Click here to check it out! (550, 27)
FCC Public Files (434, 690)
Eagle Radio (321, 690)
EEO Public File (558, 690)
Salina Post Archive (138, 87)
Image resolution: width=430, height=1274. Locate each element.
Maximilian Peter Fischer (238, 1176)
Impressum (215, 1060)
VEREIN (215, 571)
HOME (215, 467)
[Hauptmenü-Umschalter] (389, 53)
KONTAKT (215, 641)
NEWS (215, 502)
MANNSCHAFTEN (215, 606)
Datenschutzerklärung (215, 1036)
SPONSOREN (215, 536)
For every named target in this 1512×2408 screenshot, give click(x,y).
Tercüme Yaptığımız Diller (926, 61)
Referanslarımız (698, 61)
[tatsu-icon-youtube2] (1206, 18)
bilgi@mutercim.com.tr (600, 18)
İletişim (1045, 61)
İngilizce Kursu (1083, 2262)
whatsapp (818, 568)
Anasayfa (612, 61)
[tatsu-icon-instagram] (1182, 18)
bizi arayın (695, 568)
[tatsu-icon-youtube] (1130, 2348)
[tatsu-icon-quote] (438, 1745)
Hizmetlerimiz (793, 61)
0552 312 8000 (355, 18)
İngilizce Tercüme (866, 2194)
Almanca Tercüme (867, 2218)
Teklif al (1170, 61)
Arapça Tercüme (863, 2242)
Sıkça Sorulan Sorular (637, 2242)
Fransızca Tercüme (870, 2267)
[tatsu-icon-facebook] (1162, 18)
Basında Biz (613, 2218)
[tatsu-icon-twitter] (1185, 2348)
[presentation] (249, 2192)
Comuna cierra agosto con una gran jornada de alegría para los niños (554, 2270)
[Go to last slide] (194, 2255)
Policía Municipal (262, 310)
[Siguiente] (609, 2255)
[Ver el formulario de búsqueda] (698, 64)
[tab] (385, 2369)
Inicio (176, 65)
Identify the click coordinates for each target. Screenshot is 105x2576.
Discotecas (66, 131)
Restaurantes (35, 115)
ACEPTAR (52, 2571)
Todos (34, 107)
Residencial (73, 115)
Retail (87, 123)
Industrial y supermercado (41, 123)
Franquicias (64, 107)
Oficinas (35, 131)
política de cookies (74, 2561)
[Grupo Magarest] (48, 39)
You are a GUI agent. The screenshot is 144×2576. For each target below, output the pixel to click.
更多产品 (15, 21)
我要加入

|---|

◆ Requirement
If a line in the material contains the word "İngilizce", copy that line.

◆ Result below
İngilizce Kursu (1083, 2262)
İngilizce Tercüme (866, 2194)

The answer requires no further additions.